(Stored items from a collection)
--- START ---
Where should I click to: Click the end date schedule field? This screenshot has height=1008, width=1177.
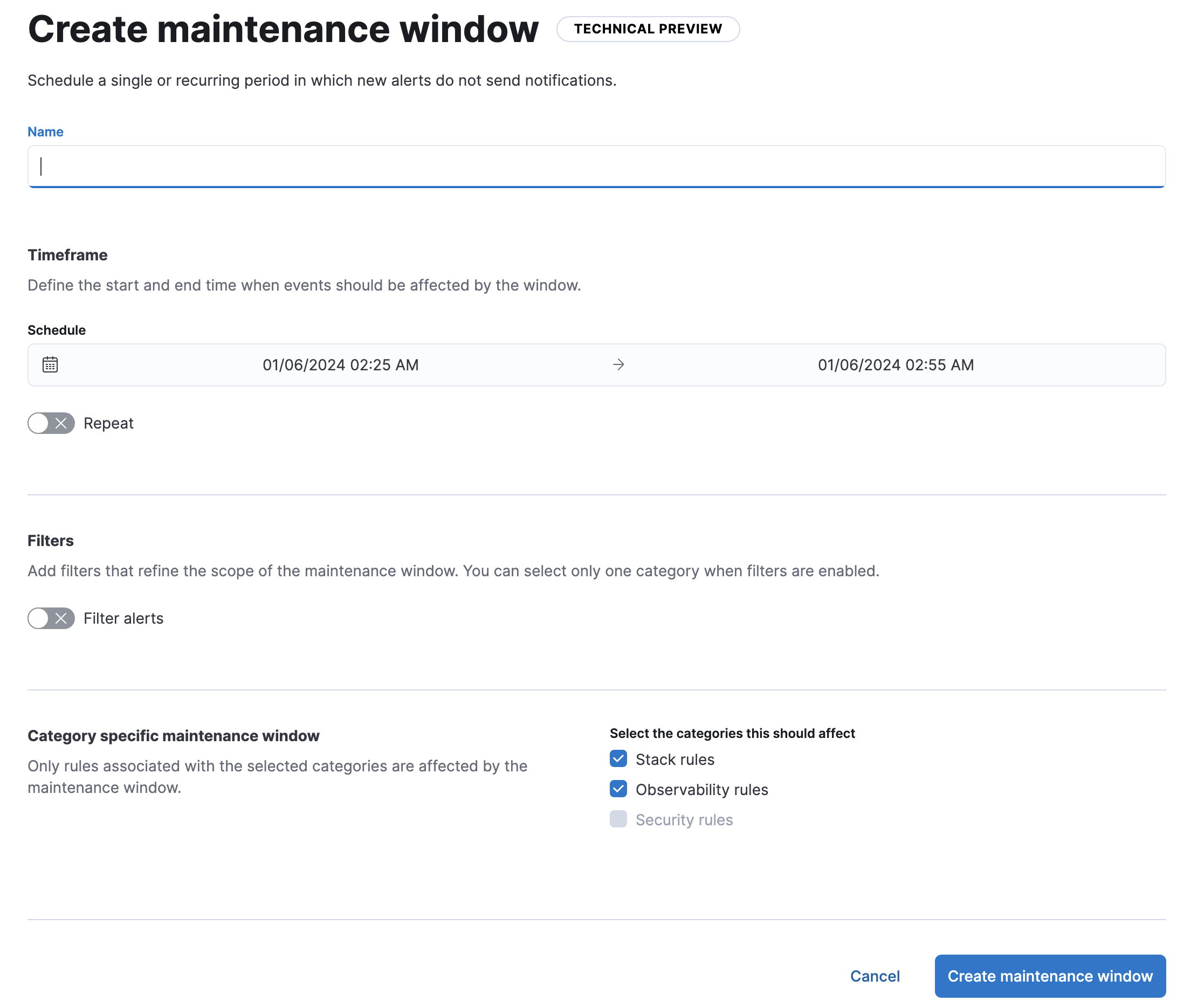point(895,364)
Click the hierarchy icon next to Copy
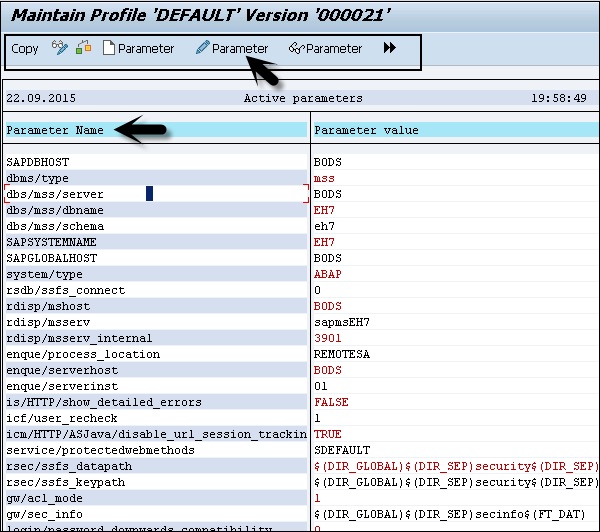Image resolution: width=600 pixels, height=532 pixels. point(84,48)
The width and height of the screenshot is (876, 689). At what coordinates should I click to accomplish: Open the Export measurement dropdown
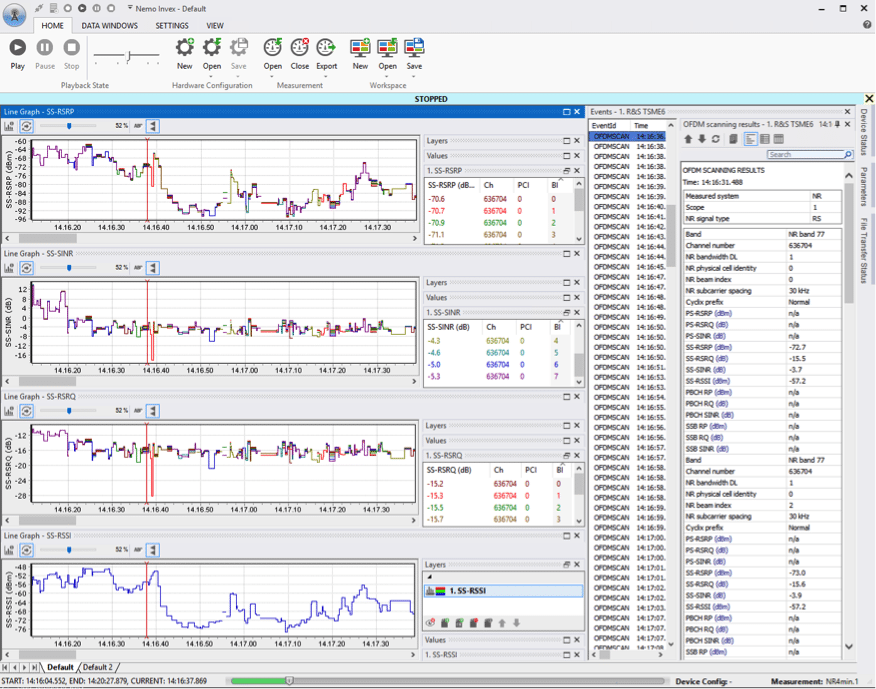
--- END ---
#### [Instructions to follow]
Copy exactly, please, every line from the one holding "Click the hierarchy icon next to Copy" through the last line of the data, both ends included, and no pictures.

#### [Result of the exercise]
Click the hierarchy icon next to Copy
Image resolution: width=600 pixels, height=532 pixels. point(84,48)
The width and height of the screenshot is (876, 689). At what coordinates should I click to accomplish: Open the Export measurement dropdown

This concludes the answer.